Source data
★ ★ ★ ★ ★ ★ ★
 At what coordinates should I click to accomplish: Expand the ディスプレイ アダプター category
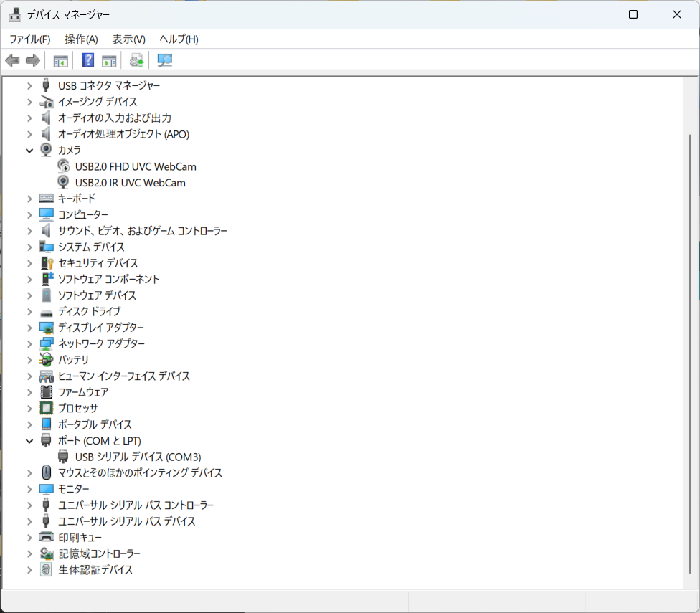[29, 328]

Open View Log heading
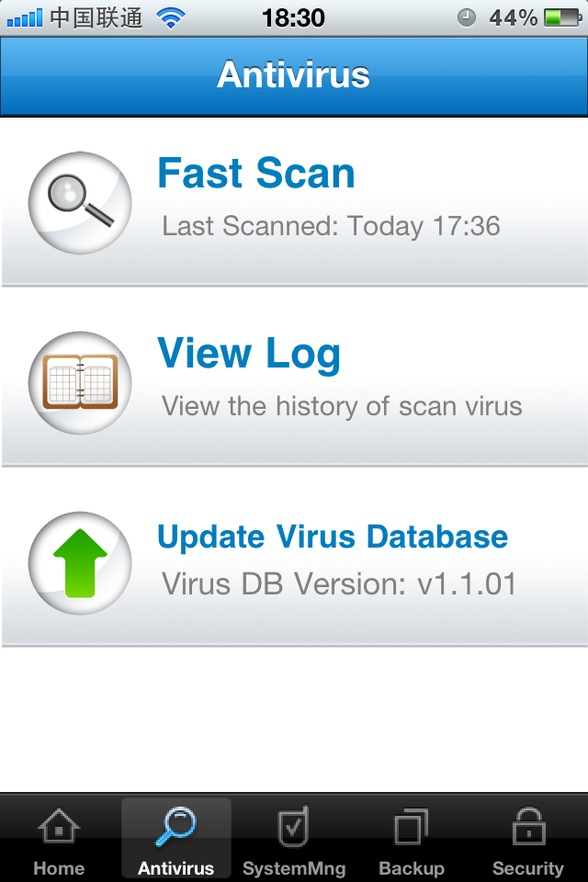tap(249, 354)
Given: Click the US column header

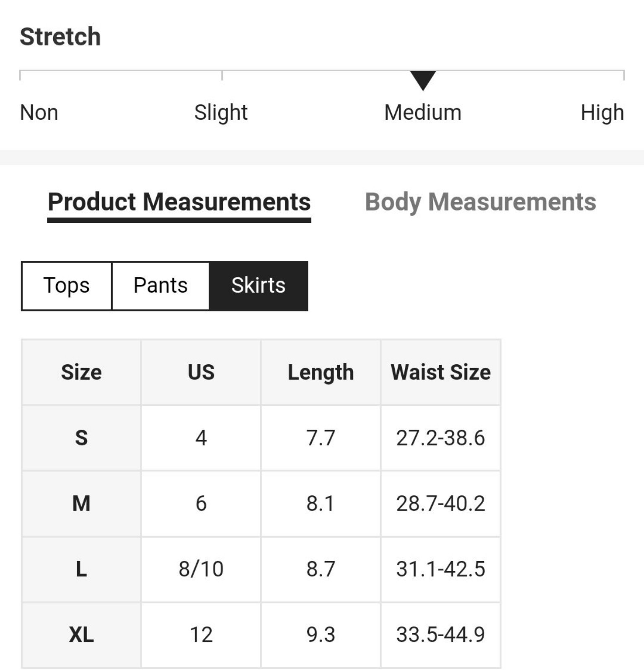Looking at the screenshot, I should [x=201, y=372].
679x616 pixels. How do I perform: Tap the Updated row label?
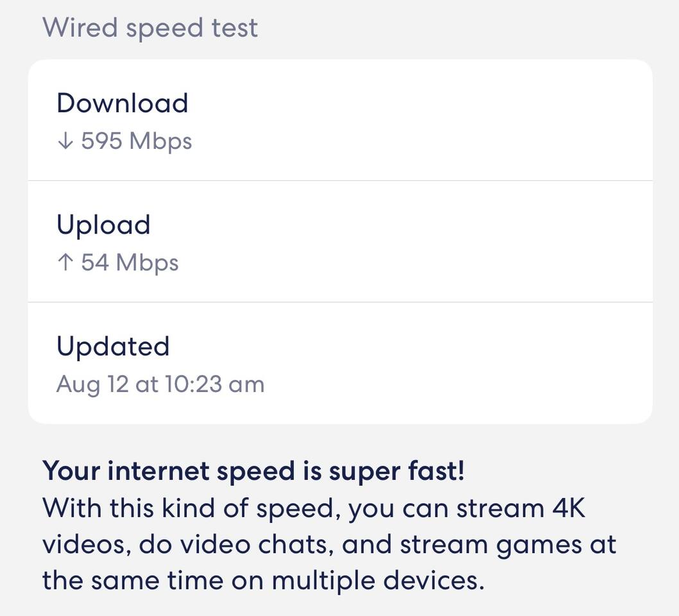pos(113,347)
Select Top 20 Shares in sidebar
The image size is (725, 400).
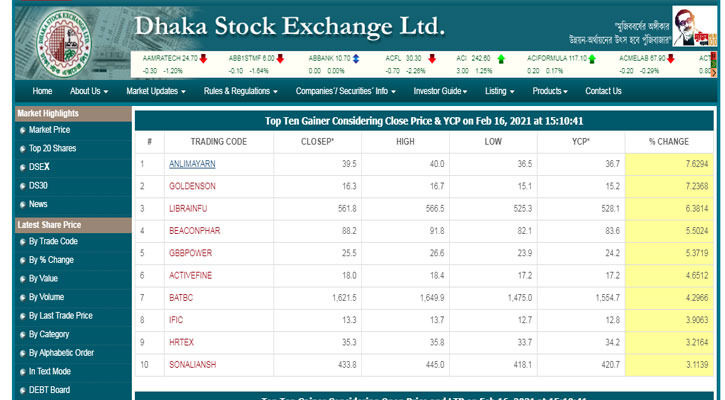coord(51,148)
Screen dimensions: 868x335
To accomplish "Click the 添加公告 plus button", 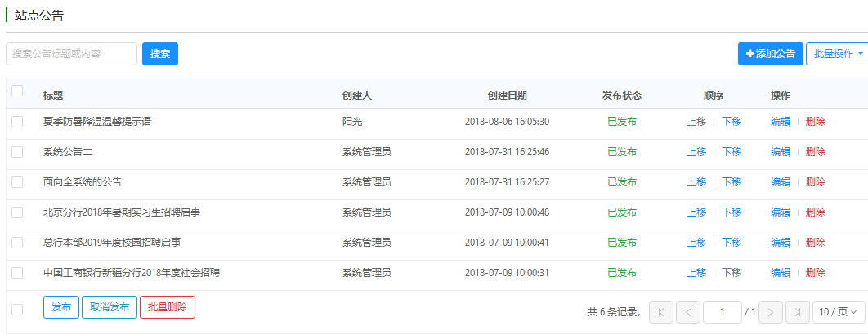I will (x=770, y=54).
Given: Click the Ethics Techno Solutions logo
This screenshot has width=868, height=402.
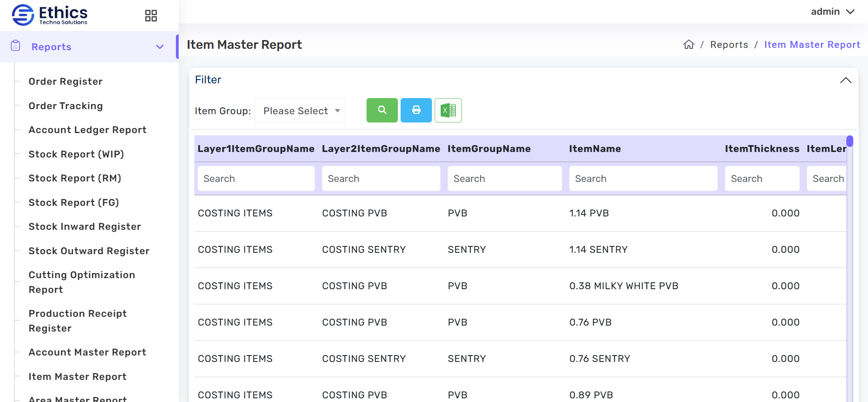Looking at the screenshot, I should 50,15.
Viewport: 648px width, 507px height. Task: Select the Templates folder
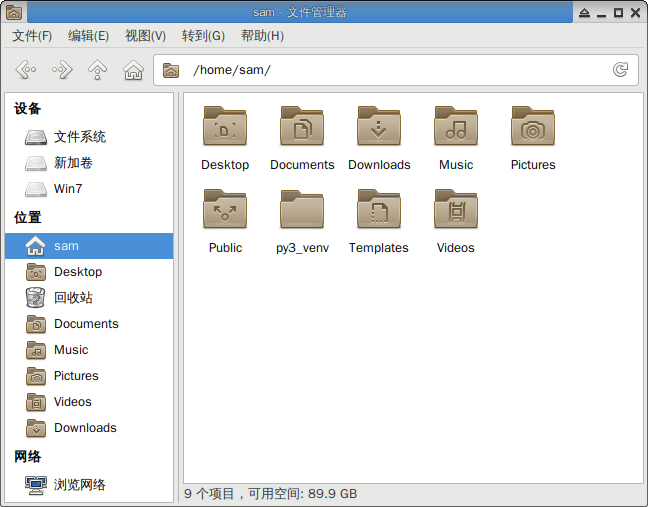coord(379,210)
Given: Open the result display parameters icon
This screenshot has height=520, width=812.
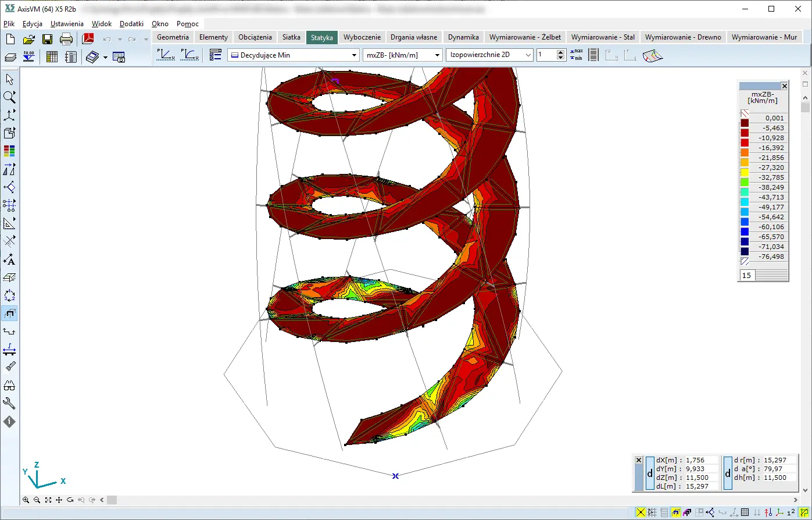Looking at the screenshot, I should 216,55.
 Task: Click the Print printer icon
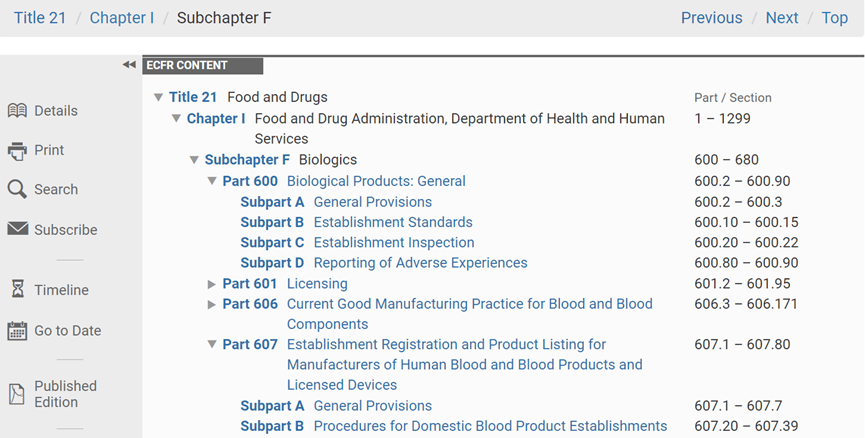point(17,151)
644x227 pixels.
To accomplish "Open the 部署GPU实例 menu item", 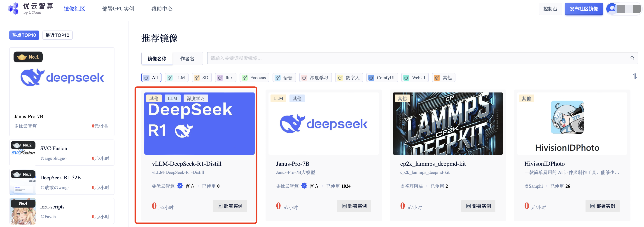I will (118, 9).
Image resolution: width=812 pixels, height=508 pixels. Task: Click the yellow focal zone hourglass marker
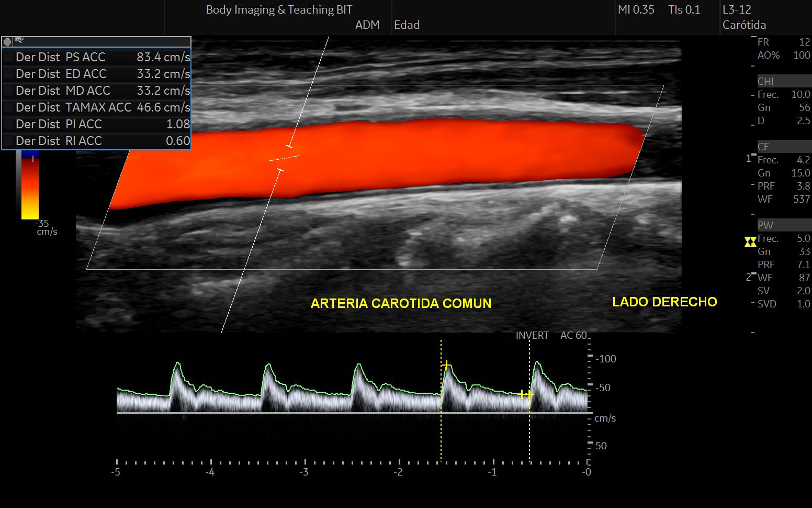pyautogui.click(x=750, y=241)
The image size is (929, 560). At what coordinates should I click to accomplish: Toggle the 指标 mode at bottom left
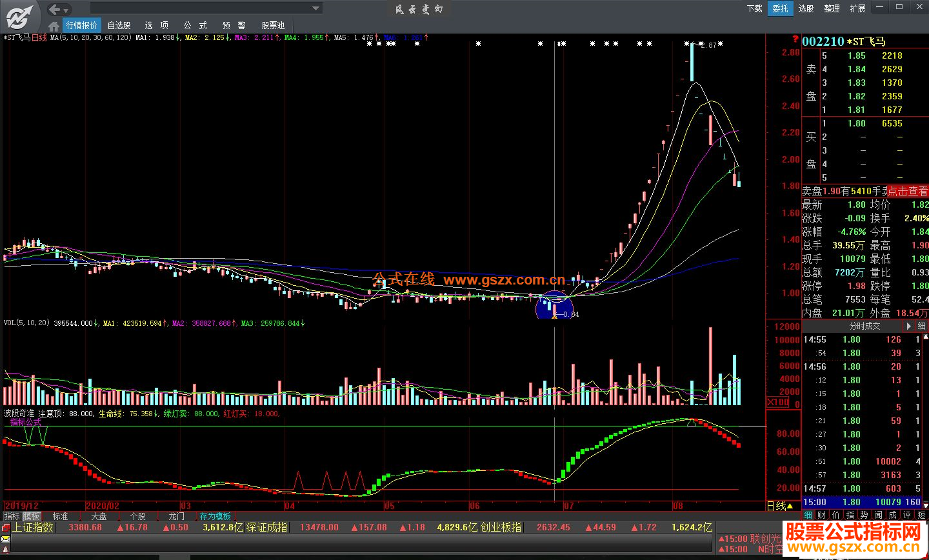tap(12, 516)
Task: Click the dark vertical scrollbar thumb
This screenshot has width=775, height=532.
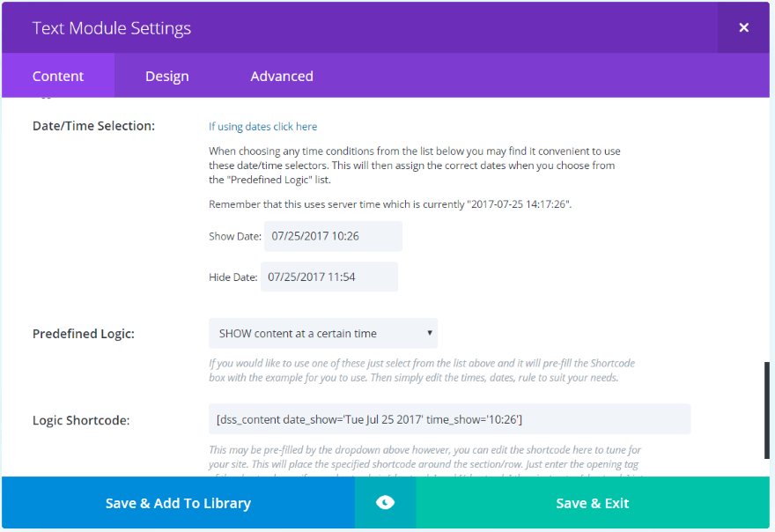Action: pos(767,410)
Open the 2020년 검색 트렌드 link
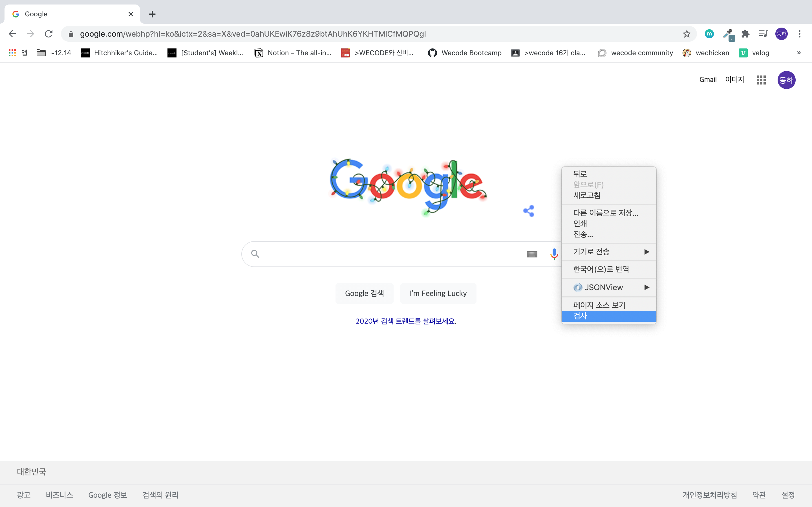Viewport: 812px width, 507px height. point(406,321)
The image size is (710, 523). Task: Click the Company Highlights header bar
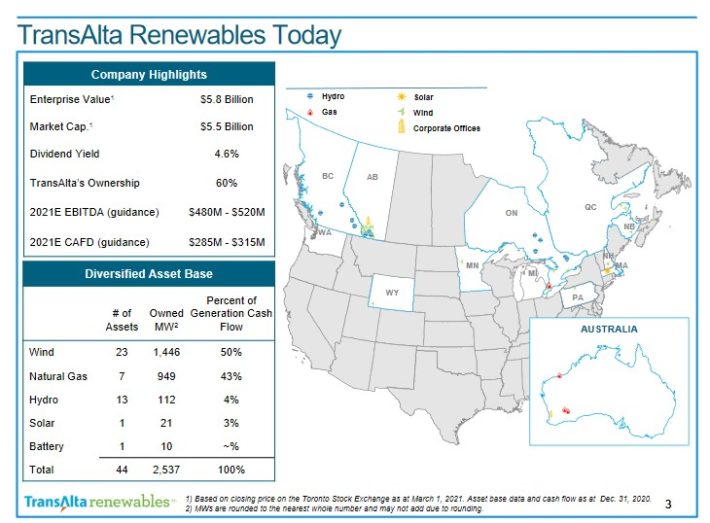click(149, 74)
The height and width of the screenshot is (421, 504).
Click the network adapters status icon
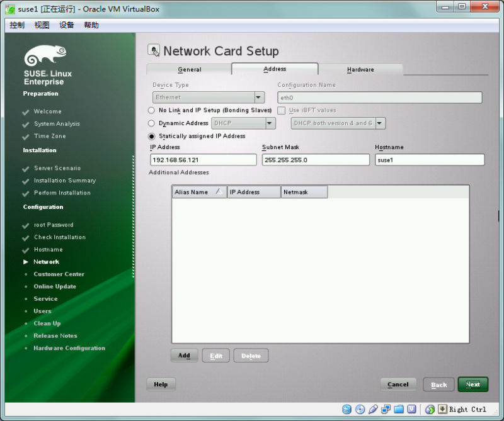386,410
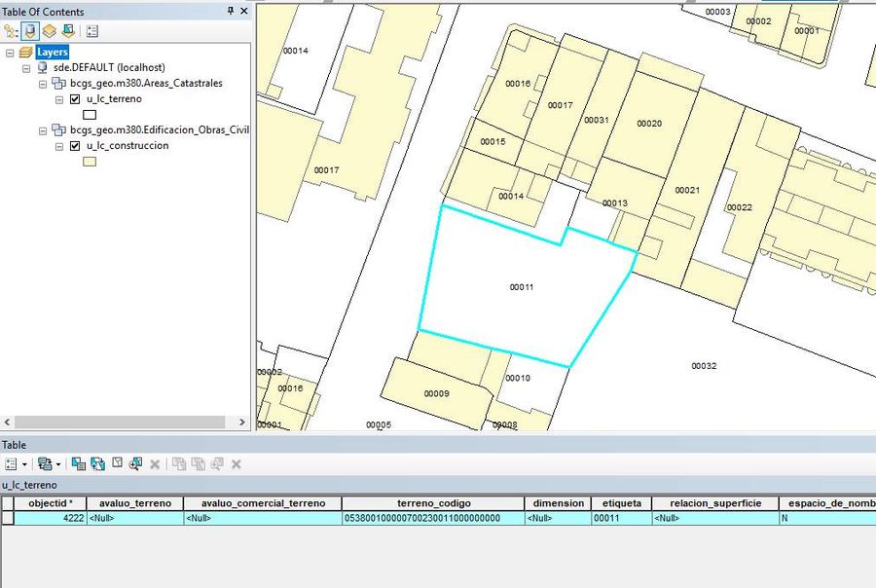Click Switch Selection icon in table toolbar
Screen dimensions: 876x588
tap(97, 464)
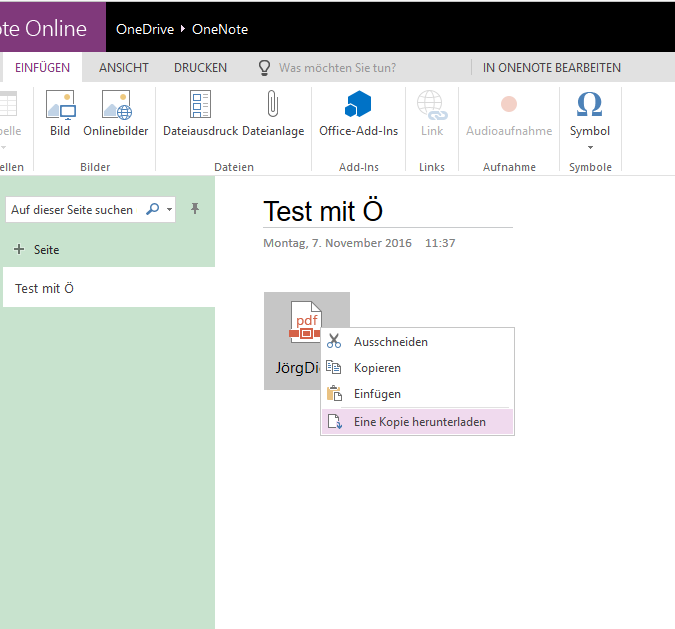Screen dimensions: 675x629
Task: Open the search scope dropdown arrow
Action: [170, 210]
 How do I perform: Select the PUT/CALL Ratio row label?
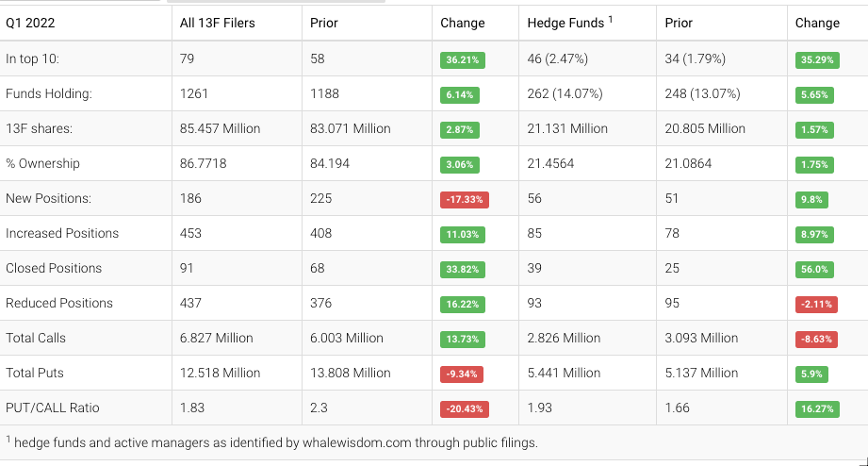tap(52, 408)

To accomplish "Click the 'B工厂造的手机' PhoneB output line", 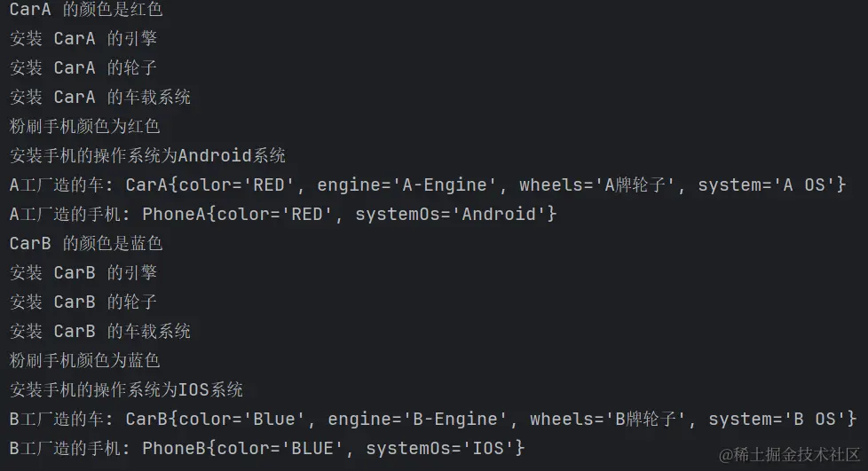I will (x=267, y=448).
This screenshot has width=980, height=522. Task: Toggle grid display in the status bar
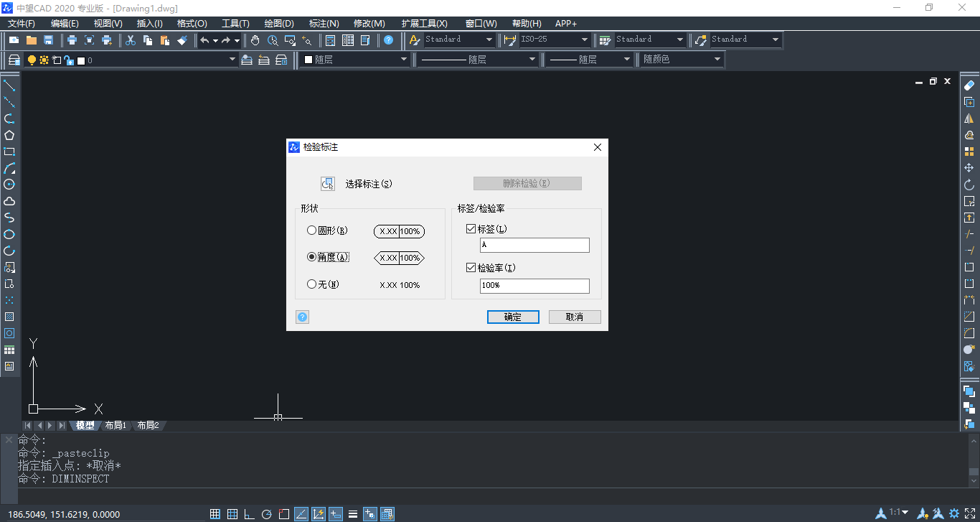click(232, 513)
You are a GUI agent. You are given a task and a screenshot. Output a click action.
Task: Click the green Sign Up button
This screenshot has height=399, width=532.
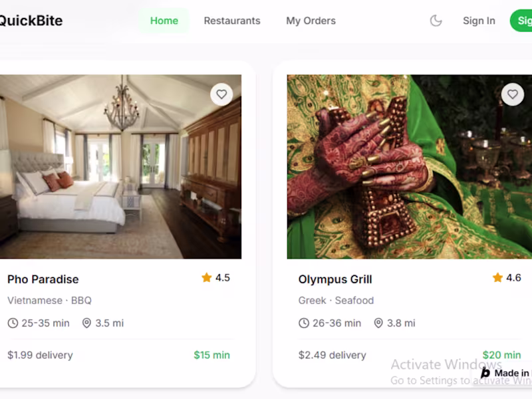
★ ★ ★ ★ ★ ★ ★
# [Exercise]
Copy only the part of the records that runs from the first line to the line with "Select Top 20 Shares in sidebar", ends included, leaving pictures out.

# [Task output]
 At what coordinates should I click to accomplish: Expand the ディスプレイ アダプター category
[29, 328]

Open View Log heading
tap(249, 354)
Given: Click the US column header

Looking at the screenshot, I should [x=201, y=372].
679x616 pixels. How do I perform: Tap the Updated row label?
pos(113,347)
Select Top 20 Shares in sidebar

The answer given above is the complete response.